La Policía Nacional ha detenido en Santander a un hombre acusado de un delito continuado de falsedad documental y estafa, tras descubrirse que desde 2023 habría falsificado decenas de recetas médicas para conseguir medicamentos sujetos a prescripción.
La investigación comenzó en septiembre de 2025, cuando una doctora, colegiada en el Ilustre Colegio de Médicos de Cantabria, interpuso una denuncia en la Jefatura Superior de Policía al tener constancia de que alguien había utilizado su sello profesional en una receta que ella no había emitido. Según explicó, el propio Colegio le había advertido de la existencia de un documento sospechoso presentado en una farmacia.
Al revisar la receta, la médica comprobó que ni la letra ni la firma correspondían a las suyas y que nunca había tratado al supuesto paciente. Aunque el sello parecía auténtico, aseguró que nunca lo había perdido ni se lo habían sustraído.
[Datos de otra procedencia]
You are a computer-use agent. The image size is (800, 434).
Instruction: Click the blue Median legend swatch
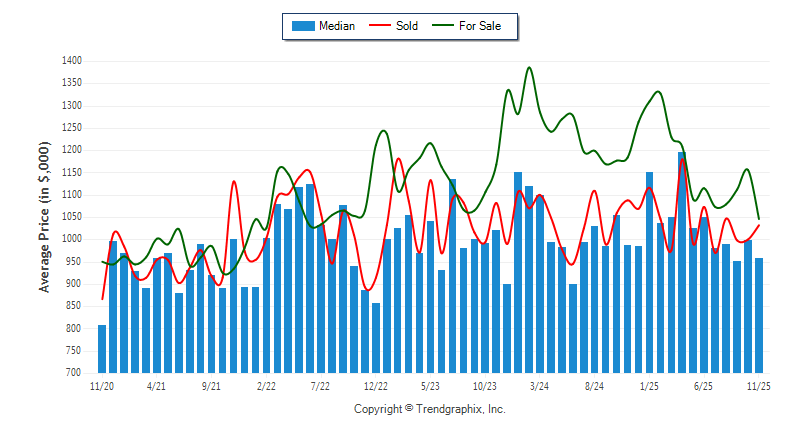[x=302, y=26]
A partir de esa denuncia, agentes especializados de la Policía Nacional iniciaron una investigación para determinar el alcance de las falsificaciones. Durante los meses siguientes, y con la colaboración del Área de Inspección y Evaluación de la Dirección General de Planificación, Ordenación, Gestión del Conocimiento y Salud Digital, los investigadores analizaron varias recetas presentadas en distintas farmacias cántabras.
Los agentes observaron un patrón repetido: una misma persona acudía con frecuencia a los mismos establecimientos y siempre presentaba recetas en formato papel —un procedimiento ya poco común para ciertos tratamientos— que presentaban indicios claros de manipulación.
Las pesquisas permitieron identificar al sospechoso, cuya profesión guarda relación con el sector sanitario, lo que presuntamente le facilitó el acceso y el conocimiento necesarios para llevar a cabo las falsificaciones. Según la Policía, el detenido habría manipulado al menos 90 recetas del Servicio Cántabro de Salud, atribuyendo las prescripciones a ocho facultativos distintos y a tres supuestos pacientes.
Finalizada la investigación y verificada la documentación con las autoridades sanitarias, los agentes procedieron a su detención. Tras prestar declaración, el hombre quedó en libertad con cargos, a la espera de ser citado por la autoridad judicial.
El fraude ocasionó un perjuicio económico superior a 600 euros al Servicio Cántabro de Salud, al haberse dispensado de manera irregular los medicamentos cubiertos por la financiación pública.